(From the "news we seemed to have missed" file and the AP/Chicago Tribune)
Audit: U.S. forced to cancel projects, divert funds into securityBy Jim Krane
Associated Press
Published February 2, 2006
DUBAI, United Arab Emirates --
American goals to repair Iraq's infrastructure will never be reached, in part because American intelligence failed to predict the country's potent insurgency, a U.S. government audit said.
Guerrilla attacks in Iraq have forced the cancellation of more than 60 percent of water and sanitation projects, mainly because insurgents have chased away contractors and forced the diversion of repair funds into security, according to an audit of the Iraqi Relief and Reconstruction Program released last week.
It is the latest in a series of auditing reports being issued by the special inspector general for Iraq reconstruction. An earlier report uncovered extensive fraud and incompetence involving millions of dollars. The latest report focuses on the complications caused by lack of security, saying that the rise of Iraq's insurgency was never envisioned by U.S. officials, who originally budgeted about 9 percent of reconstruction aid for project security.

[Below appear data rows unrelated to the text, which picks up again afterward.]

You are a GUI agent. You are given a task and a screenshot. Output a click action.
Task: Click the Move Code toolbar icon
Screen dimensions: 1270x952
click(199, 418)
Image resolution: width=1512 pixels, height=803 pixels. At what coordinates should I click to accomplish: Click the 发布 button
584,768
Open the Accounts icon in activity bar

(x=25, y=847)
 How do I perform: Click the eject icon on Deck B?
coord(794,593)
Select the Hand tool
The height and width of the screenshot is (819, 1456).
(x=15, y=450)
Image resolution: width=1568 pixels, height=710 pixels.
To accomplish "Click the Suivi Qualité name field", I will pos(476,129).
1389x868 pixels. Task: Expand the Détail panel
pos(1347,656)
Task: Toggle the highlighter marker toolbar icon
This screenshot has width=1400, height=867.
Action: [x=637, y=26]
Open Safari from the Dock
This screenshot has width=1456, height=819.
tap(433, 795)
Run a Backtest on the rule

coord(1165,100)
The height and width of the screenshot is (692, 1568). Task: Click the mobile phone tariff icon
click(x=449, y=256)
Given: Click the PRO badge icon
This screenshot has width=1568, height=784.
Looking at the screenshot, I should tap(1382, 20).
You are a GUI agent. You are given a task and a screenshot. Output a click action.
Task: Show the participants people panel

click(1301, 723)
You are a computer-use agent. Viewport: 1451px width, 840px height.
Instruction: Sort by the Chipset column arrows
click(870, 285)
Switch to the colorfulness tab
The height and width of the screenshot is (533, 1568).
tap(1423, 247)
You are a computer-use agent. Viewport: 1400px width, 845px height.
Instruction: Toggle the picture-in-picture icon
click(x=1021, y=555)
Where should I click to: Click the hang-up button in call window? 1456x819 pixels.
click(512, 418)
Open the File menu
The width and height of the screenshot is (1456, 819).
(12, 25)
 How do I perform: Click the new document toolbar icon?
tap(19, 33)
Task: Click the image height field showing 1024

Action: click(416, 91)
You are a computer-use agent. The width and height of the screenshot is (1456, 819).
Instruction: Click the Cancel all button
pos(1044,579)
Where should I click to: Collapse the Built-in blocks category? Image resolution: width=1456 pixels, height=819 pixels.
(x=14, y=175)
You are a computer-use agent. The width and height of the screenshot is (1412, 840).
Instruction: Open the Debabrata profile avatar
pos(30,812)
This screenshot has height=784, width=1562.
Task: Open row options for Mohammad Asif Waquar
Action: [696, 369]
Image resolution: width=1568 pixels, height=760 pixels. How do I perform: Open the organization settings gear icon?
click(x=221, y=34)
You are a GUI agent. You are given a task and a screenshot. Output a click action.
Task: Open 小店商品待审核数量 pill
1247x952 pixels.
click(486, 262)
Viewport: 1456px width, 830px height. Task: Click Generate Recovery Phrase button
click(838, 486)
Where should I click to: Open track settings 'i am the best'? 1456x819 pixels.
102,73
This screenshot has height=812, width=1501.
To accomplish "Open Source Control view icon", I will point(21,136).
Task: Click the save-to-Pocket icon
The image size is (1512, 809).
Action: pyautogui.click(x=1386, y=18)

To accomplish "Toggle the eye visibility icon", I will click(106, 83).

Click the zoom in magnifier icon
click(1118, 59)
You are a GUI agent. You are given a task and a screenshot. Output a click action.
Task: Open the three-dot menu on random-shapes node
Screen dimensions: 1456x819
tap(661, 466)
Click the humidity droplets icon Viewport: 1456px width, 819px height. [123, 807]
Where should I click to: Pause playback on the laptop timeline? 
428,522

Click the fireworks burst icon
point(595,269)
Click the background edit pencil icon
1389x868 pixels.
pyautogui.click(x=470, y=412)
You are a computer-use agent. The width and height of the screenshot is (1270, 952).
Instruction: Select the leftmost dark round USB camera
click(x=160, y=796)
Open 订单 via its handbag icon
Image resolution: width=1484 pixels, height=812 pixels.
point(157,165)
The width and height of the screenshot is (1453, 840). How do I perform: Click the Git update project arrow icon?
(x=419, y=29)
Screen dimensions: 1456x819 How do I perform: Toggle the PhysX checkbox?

As kidnappings, killings and sabotage drove local laborers and foreign technicians from the reconstruction program, U.S. administrators were forced to step up protection for workers. New measures such as armored vehicles, private security teams and blast walls absorbed as much as 22 percent of project costs, according to the audit. "The whole purpose of those attacks was to drive those contractors out," said Wayne White, who headed the State Department's Iraq intelligence team until last year. "Lots of them had to leave. They were terrified."
Planners "envisioned a much more permissive security environment than that experienced in 2004 and 2005. The Iraq insurgency has directly affected the cost of the reconstruction projects, increased the cost of materials and created project delays," the audit found. Pre-invasion U.S. intelligence reports said guerrilla attacks were likely, White said.